Record excerpts START
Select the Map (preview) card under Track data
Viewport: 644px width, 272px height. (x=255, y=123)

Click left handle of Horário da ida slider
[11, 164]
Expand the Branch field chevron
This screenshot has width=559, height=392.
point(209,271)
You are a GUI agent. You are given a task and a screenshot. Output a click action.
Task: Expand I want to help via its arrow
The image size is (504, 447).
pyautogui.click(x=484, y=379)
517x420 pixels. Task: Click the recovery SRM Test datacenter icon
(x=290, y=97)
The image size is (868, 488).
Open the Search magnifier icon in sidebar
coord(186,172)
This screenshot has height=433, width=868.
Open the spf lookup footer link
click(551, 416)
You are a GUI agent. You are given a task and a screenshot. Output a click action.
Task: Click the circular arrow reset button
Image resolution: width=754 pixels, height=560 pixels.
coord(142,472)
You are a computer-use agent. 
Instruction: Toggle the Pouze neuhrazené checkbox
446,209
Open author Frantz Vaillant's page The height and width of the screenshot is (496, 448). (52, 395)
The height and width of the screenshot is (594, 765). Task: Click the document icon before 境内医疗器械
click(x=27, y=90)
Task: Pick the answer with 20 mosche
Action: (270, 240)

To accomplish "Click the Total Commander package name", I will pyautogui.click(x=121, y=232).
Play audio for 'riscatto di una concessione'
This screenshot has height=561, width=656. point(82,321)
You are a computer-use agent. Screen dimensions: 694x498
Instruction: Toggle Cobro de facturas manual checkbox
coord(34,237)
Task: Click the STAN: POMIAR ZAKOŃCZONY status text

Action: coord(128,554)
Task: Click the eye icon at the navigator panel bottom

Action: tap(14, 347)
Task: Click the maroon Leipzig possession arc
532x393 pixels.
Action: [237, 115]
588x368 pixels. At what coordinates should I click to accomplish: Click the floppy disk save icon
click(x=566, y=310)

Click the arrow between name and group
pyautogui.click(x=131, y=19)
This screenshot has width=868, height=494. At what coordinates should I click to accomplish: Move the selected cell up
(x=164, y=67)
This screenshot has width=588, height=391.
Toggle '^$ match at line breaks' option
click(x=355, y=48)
Record excerpts END
▶ Task to carry out
Using the entries, return every line where the word "Expand" can be found.

▶ Exercise output
Expand the Branch field chevron
Task: Expand I want to help via its arrow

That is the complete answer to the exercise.